Pixel coordinate grounding data:

<<<<

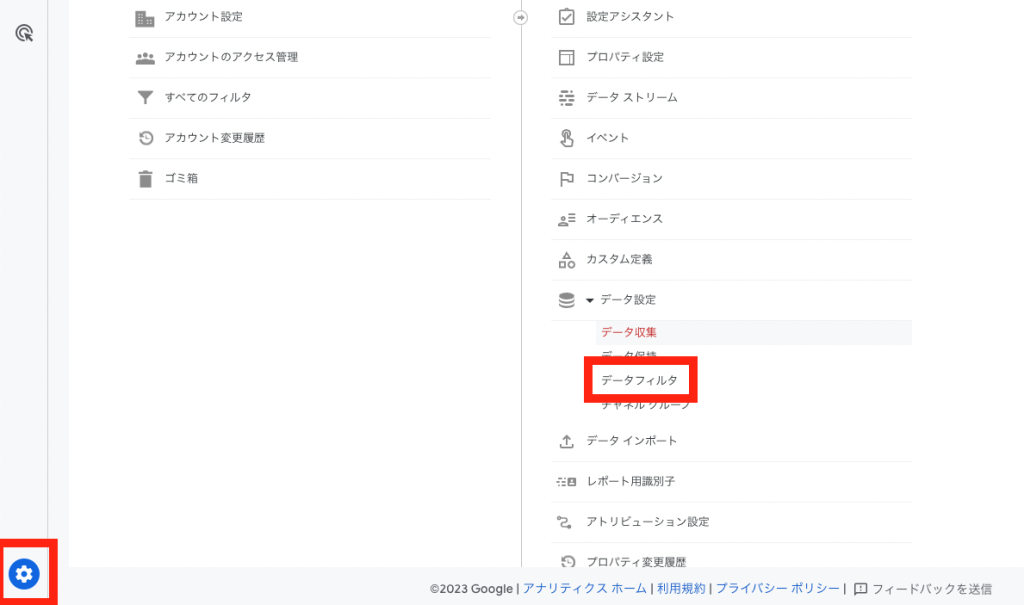Open the admin gear settings icon
Image resolution: width=1024 pixels, height=605 pixels.
tap(24, 574)
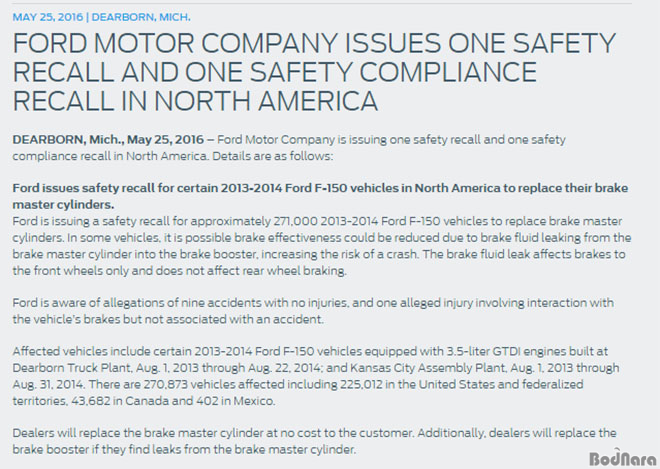Image resolution: width=660 pixels, height=469 pixels.
Task: Click the bold F-150 brake master cylinders subheading
Action: click(x=320, y=196)
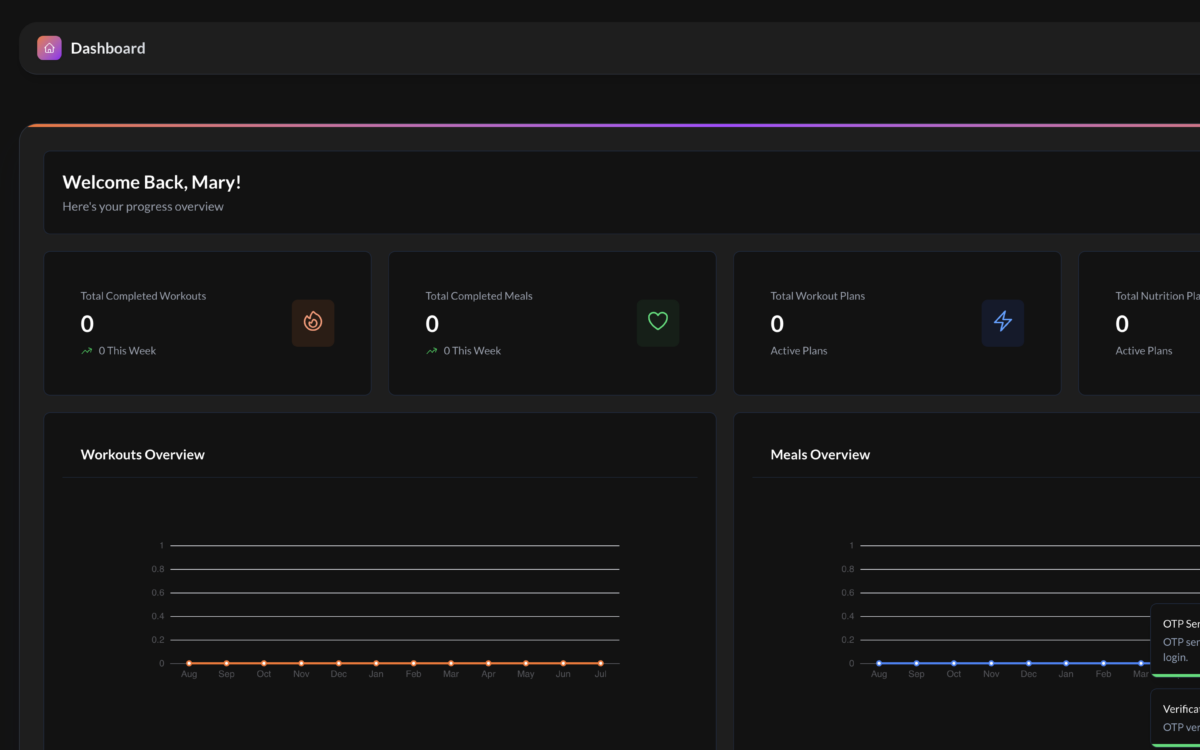Image resolution: width=1200 pixels, height=750 pixels.
Task: Click the Meals Overview heading
Action: (x=820, y=454)
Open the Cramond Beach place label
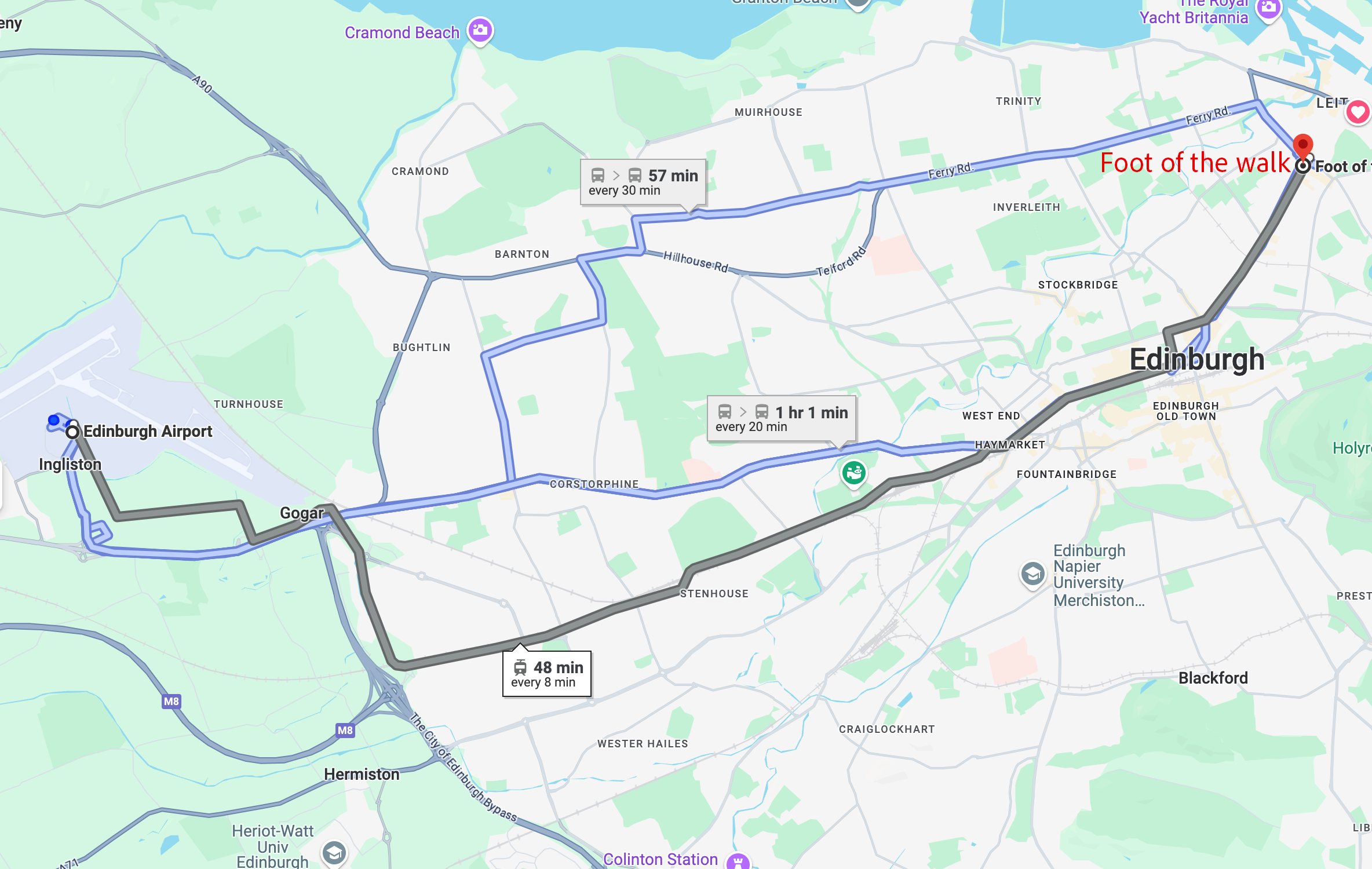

>>>>

■ **Work item**:
Which of the lines above include the word "Task"? List those lines.

■ **Output below**:
Task: Click the bold F-150 brake master cylinders subheading
Task: Click the Meals Overview heading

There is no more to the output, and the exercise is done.